[[ Material for the task, beginning ]]

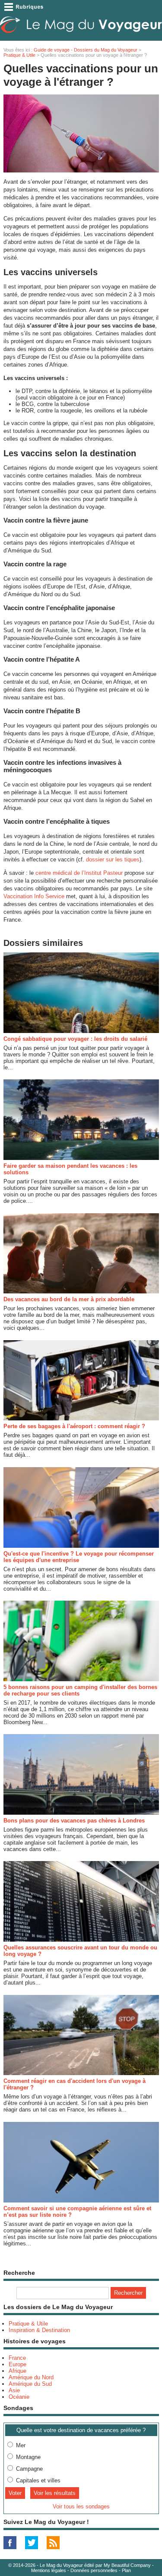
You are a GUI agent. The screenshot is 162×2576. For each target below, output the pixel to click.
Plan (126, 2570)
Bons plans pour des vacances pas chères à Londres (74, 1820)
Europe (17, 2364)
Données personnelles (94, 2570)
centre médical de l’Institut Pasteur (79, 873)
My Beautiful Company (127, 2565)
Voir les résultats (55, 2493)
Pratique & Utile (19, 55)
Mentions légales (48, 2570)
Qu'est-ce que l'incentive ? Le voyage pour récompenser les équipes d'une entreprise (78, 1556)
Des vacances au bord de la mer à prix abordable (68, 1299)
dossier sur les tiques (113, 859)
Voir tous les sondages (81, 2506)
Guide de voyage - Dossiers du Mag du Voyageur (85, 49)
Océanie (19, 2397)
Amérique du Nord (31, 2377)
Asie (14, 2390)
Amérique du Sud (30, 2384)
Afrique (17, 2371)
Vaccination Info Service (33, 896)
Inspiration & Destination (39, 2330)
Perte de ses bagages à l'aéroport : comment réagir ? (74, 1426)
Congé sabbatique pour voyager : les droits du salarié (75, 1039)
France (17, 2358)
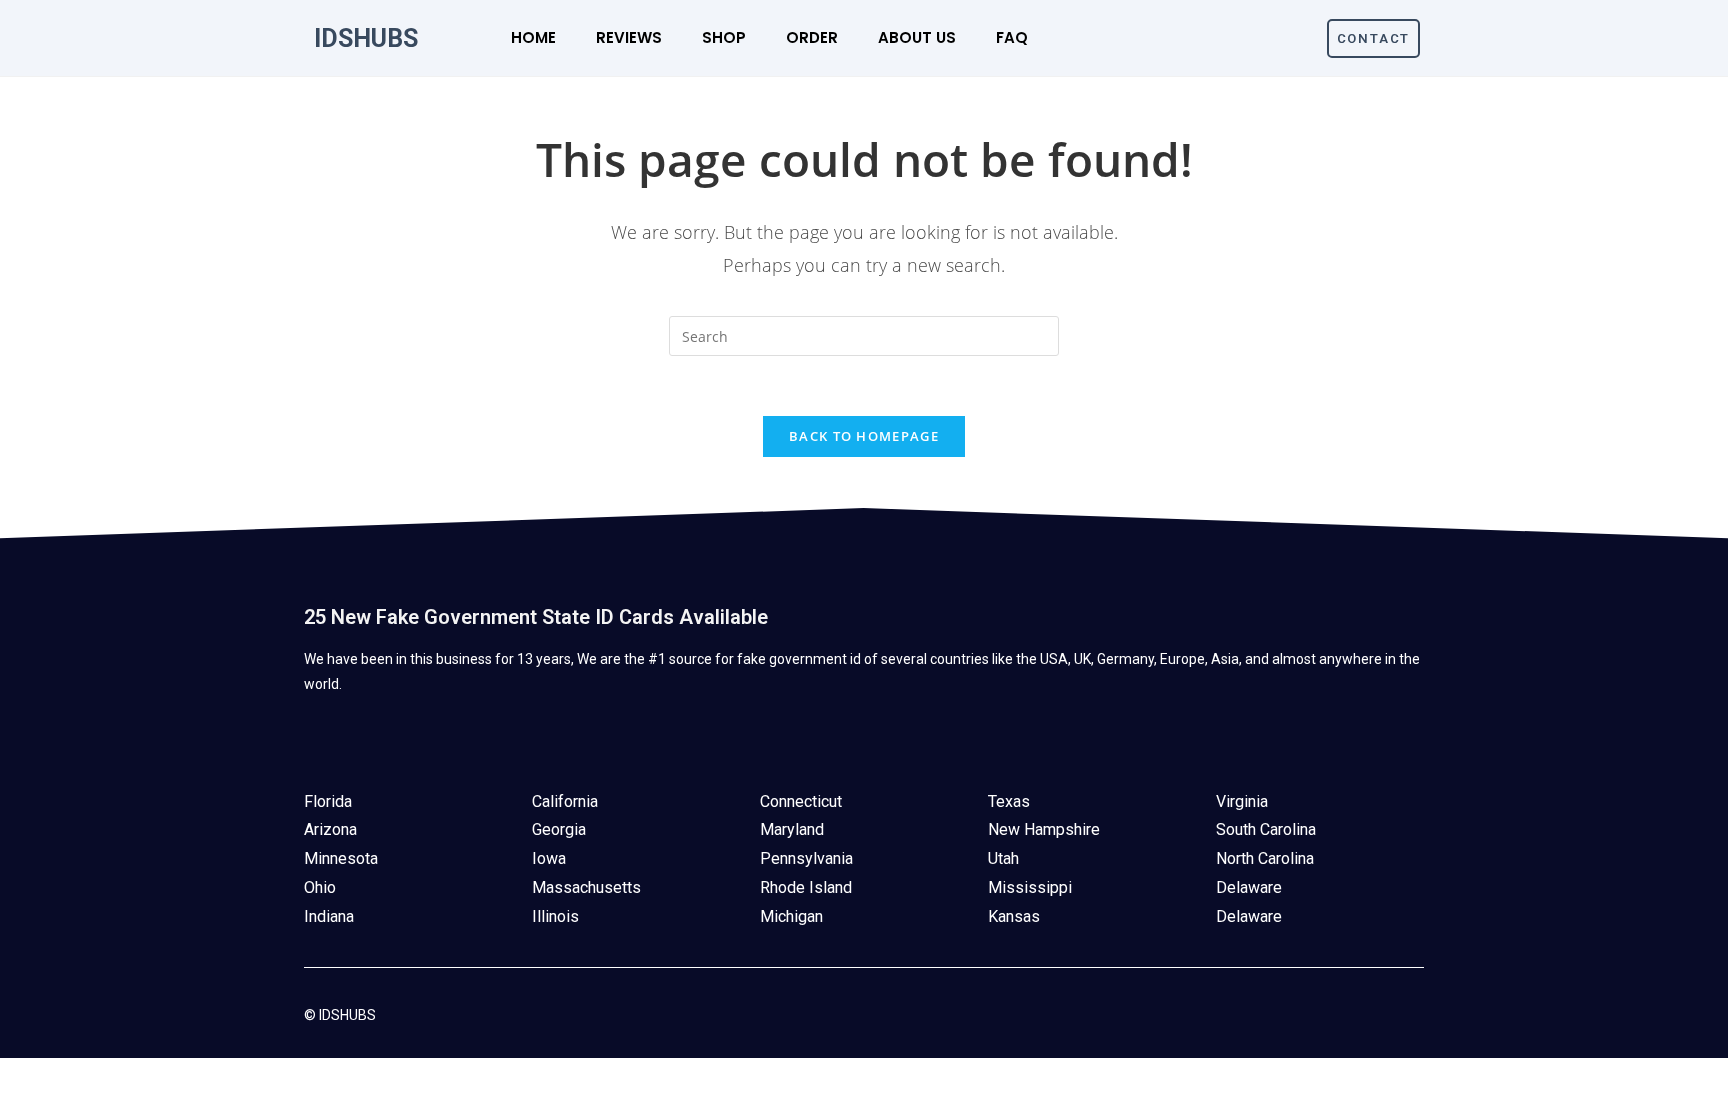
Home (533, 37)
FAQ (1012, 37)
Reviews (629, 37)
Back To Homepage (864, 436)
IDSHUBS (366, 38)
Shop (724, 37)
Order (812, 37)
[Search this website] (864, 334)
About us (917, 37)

[[ Material for the task, end ]]

> [Activity] Determine how many lines of the records above hold the word "vacances" and give the number with nothing added.

> [Finished task] 2